<第25回目:’11年4月1日>

kicadのドリルデータをdxfに変換


1.はじめに
前回、cam.pyを使ってガーバデータをdxfに変換しました。今回はkicadのドリルデータdxfに変換します。


2.ドリルデータを見てみる
kicadの出力するドリルデータです。ミリに指定して書き出しました。緑でコメントを入れておきます。座標の指定方法などはGコードと同様です。
この形式のデータでは1行に複数のコマンドや値が区切り無く繋がっています。プログラムで解析するにはG/TやX、Yなどの大文字アルファベットの区切りでデータを解析する必要があります。今回は座標のみ変換するので頭から%まで読み飛ばします。

;DRILL file {PCBNEW 04-jan-06} date 31/3/2011-05:45:47     //コメント
;FORMAT={3:3 / absolute / millimeters / decimal format}    //コメント 絶対座標、ミリ 十進
M48
R,T
VER,1
FMAT,2
METRIC,TZ
TCST,OFF
ICI,OFF
ATC,ON
T1C0.051 // ドリル径指定 1:0.051
T2C0.635 // ドリル径指定 2:0.635
T3C0.813 // ドリル径指定 3:0.813
T4C1.524 // ドリル径指定 4:1.254
%
M47
G05
M71
T1 // ドリル1指定
X49.530Y36.830 // ドリル1で穴開け座標XY指定 以下同様
X49.530Y80.010
X130.810Y80.010
X130.810Y36.830
T2 // ドリル2指定
X124.460Y50.800 // ドリル2で穴あけ座標XY指定 以下同様
X71.120Y57.150
X85.725Y69.850
T3 // ドリル3指定
X83.820Y41.910 // ドリル3で穴あけ座標XY指定 以下同様
X93.980Y41.910
X68.580Y45.720
X58.420Y45.720
X109.220Y58.420
・             // 途中省略

T4
// ドリル4指定
X116.840Y50.800 // ドリル4で穴あけ座標XY指定 以下同様
X116.840Y55.880
X116.840Y45.720
X116.840Y60.960
X116.840Y66.040
X116.840Y71.120
T0
M30


3.ドリルデータをdxfに変換するプログラムを作成
ドリルデータをdxfに変換するプログラムを作成します。内部形式に直接変換してもいいのですが、原点からのオフセットなど直接内部形式に変換するといろいろと面倒です。ドリルデータがdxfの点に変換できればqcad上でパターンと重ねて表示して確認しながら調整も行えます。

[作業内容]
a - ドリルデータ変換の記事から、「kicadのドリルデータをdxfに変換」から「法などはGコードと同様です。」までを、両端の語句も含めて一字一句そのまま抜き出してください。
b - ドリルデータ変換の記事では、kicadのドリルデータを書き出す際にどの単位を指定しましたか。
c - ドリルデータ変換の記事にある「この形式のデータでは1行に複数のコマンドや値が区切り無く繋がっています。」という文を英語に訳してください。
エントリの内容はドリルデータ変換の記事とは無関係です。

[提供データ]

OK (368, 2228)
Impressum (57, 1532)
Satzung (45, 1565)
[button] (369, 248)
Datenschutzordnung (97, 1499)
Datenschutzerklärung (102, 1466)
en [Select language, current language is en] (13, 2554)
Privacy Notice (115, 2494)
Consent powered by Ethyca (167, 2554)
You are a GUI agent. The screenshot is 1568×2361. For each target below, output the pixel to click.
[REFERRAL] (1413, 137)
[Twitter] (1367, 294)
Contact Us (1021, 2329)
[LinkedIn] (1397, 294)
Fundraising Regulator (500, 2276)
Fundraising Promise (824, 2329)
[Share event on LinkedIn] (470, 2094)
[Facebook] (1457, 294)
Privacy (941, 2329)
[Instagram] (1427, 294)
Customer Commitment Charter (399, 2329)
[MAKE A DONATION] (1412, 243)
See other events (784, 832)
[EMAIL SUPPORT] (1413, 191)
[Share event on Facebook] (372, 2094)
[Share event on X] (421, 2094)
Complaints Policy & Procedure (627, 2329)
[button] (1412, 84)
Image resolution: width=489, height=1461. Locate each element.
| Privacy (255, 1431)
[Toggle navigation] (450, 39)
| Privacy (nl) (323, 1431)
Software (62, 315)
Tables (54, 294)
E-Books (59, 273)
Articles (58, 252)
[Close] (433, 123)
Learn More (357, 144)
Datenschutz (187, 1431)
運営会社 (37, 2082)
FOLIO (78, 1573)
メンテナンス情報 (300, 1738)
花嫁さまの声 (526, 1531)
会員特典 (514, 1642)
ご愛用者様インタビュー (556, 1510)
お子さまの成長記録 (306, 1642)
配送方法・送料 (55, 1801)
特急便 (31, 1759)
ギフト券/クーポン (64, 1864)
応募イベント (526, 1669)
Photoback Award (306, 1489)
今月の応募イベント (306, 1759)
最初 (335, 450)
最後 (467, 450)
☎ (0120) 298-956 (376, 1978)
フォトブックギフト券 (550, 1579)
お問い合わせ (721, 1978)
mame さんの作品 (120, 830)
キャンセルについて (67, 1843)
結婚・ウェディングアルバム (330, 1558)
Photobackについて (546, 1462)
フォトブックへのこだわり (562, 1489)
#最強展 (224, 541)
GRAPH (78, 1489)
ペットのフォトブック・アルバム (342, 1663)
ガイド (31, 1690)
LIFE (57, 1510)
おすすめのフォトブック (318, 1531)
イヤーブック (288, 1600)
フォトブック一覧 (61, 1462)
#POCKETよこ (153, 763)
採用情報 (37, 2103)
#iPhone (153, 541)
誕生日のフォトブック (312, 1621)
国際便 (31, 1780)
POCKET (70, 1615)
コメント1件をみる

[番号別の回答]
a -
kicadのドリルデータをdxfに変換


1.はじめに
前回、cam.pyを使ってガーバデータをdxfに変換しました。今回はkicadのドリルデータdxfに変換します。


2.ドリルデータを見てみる
kicadの出力するドリルデータです。ミリに指定して書き出しました。緑でコメントを入れておきます。座標の指定方法などはGコードと同様です。

b - ミリに指定して書き出しました。

c - In data of this format, multiple commands and values run together on a single line with no delimiters.